» **WHAT TO DO**
Can you reproduce everything in the ATMS beam analysis text, from "Five key steps" down to "tilt angle analysis.", word for word?

Begin EXTRACT TO READ

The Advanced Technology Microwave Sounder (ATMS) Antenna Beam Analysis Software uses a suite of test data to calculate the ATMS instrument beam pointing, and secondarily, the polarization state, in the coordinates of the onboard optical cube. The software uses measurement inputs of RF radiation pattern performance made at multiple rotational viewpoints and across a range of frequencies, rotation matrices to characterize physical rotation between the instrument measurement states and the optical cube, and correction rotation matrices used to eliminate gravity effects through an independent characterization.

The JPSS (Joint Polar Satellite System) ATMS instrument accepts microwave energy from a specified direction at a moment in time. Knowledge of where the acceptance angle is — the instrument “beam pointing” — is critical to using the instrument data products properly. Historically, characterizing the beam pointing involved making antenna pattern measurements and extrapolating the resulting beam peaks in orthogonal planes. The primary disadvantages to this prior art technique involve test errors due to anechoic chamber test zone wavefront uncertainty, errors due to asymmetric gravity sag on the instrument while being tested at various beam position orientations and plane rotations, and errors due to RF multipath within the test zone and chamber.

The expected input data consists of sets of azimuth/elevation RF radiation pattern cuts, at multiple f rotations, and over a frequency sweep if time gating of RF multipath is desired, or just at discrete frequencies. The input data format is the facility’s native MI Technologies MI-3000 antenna measurement system database format.

Five key steps are included in the data analysis when applied to a set of measured data files: (1) data input of measured UUT (Unit Under Test) and standard gain horns (SGH) of mechanically known polarization orientation; (2) display and time gating of the measured antenna patterns; (3) beam pointing and chamber wavefront analysis; (4) SGH frequency response and polarization calculations; and (5) UUT polarization tilt angle analysis.

End EXTRACT TO READ
Begin DATA EXCERPTS

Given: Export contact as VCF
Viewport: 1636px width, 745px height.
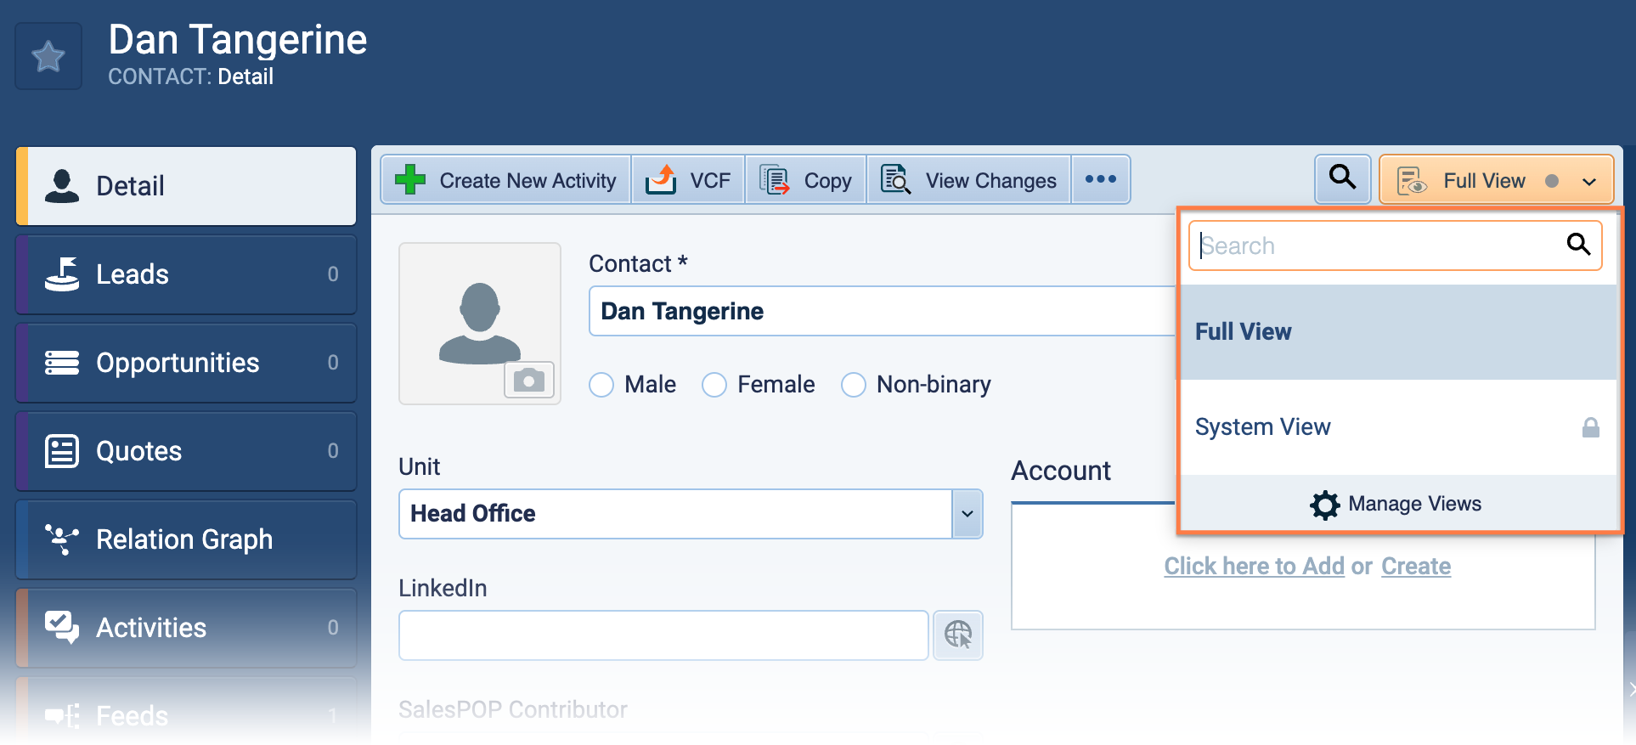Looking at the screenshot, I should pyautogui.click(x=688, y=180).
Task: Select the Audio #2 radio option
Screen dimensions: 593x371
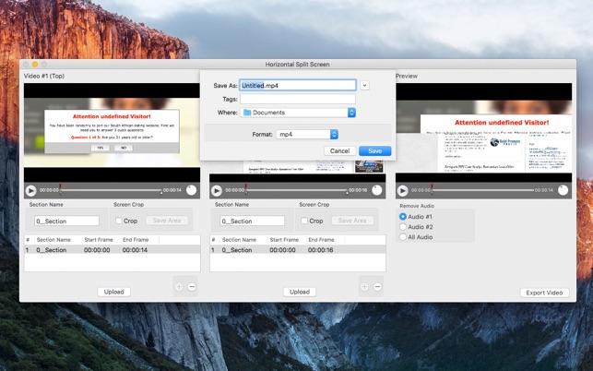Action: pos(403,226)
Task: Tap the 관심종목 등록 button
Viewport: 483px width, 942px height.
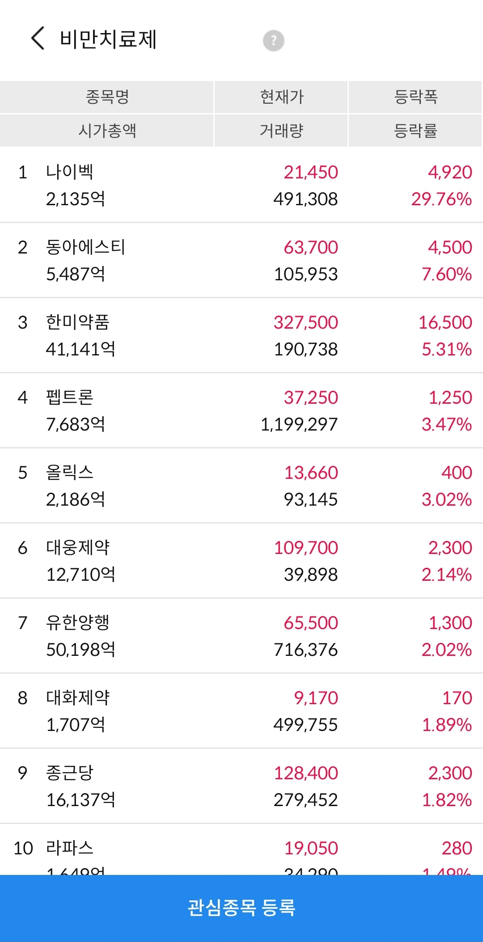Action: coord(242,908)
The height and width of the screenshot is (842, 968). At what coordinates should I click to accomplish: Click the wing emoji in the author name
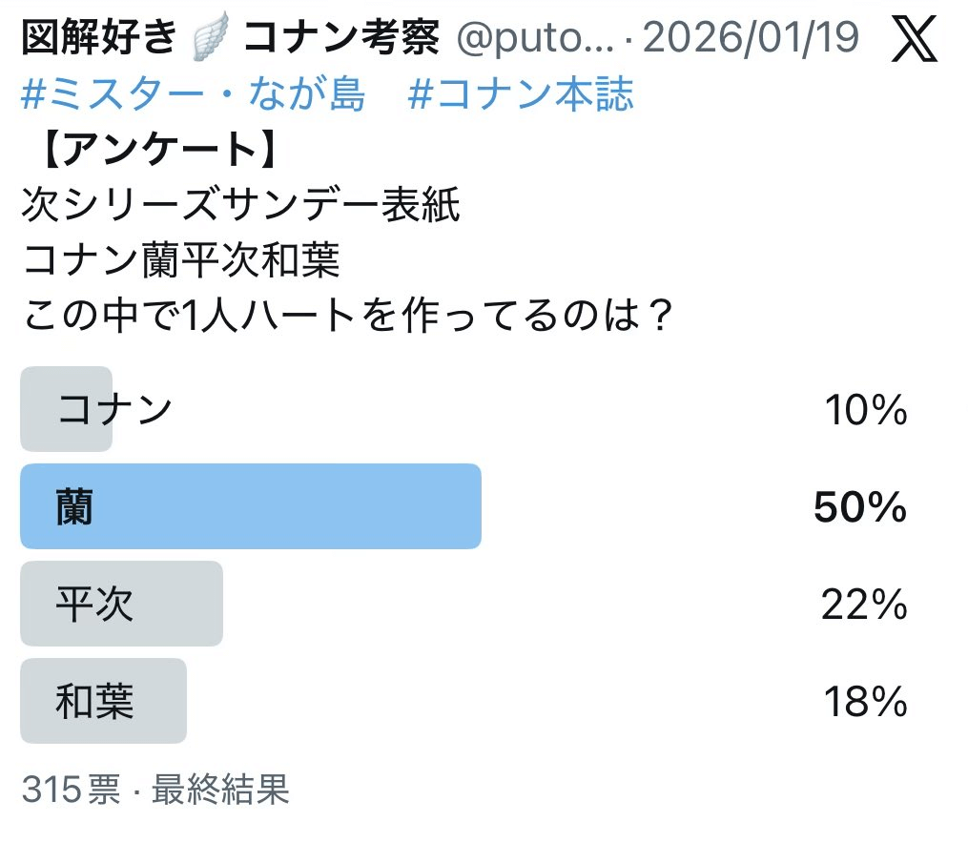point(210,39)
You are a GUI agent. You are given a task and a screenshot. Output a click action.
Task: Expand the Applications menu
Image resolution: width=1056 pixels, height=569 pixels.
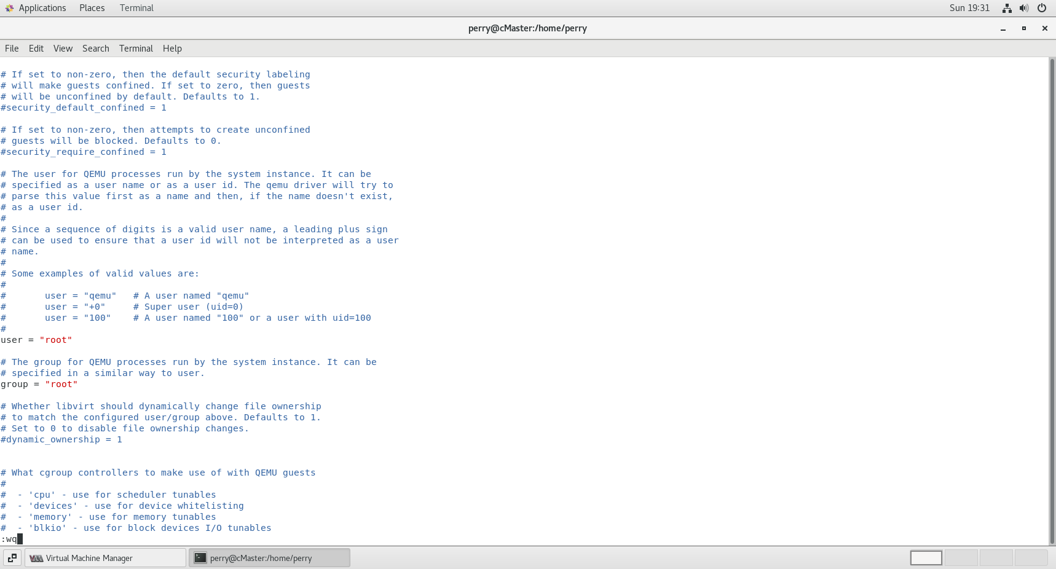point(42,8)
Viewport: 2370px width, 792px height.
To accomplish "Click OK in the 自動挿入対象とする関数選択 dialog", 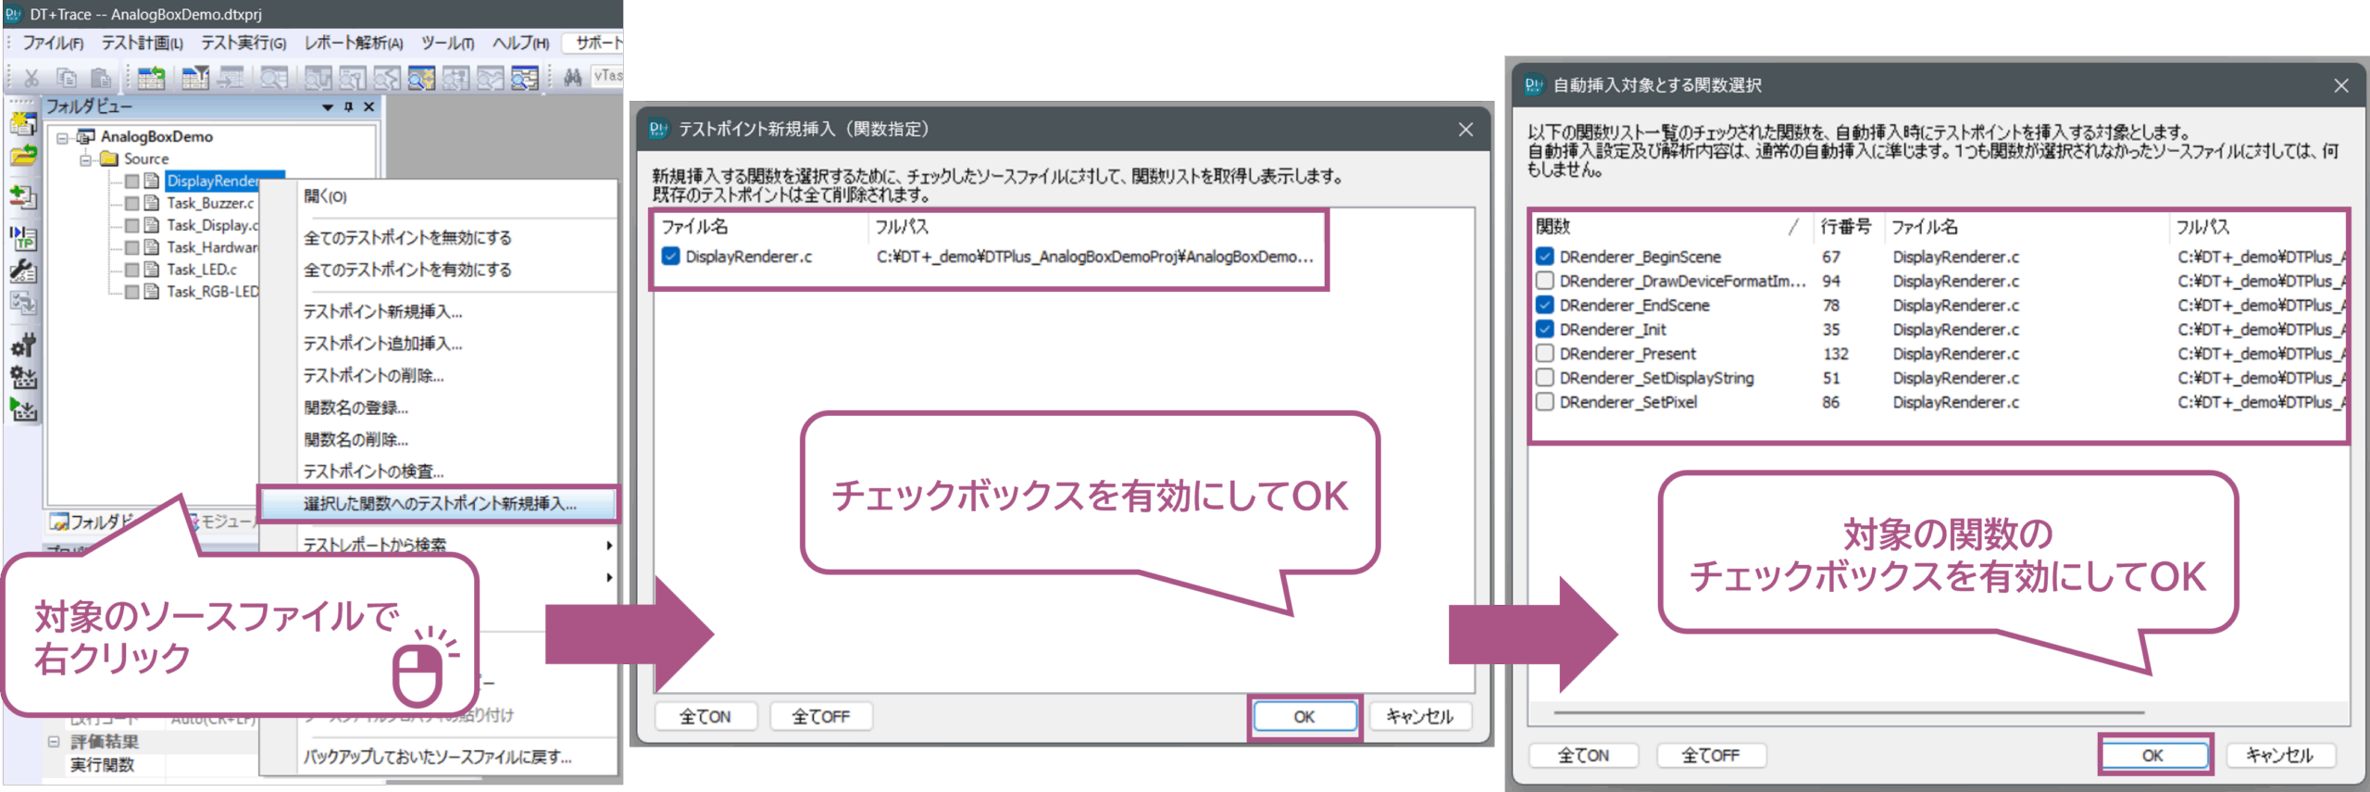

End DATA EXCERPTS

» **REPLY TO THE TASK**
Five key steps are included in the data analysis when applied to a set of measured data files: (1) data input of measured UUT (Unit Under Test) and standard gain horns (SGH) of mechanically known polarization orientation; (2) display and time gating of the measured antenna patterns; (3) beam pointing and chamber wavefront analysis; (4) SGH frequency response and polarization calculations; and (5) UUT polarization tilt angle analysis.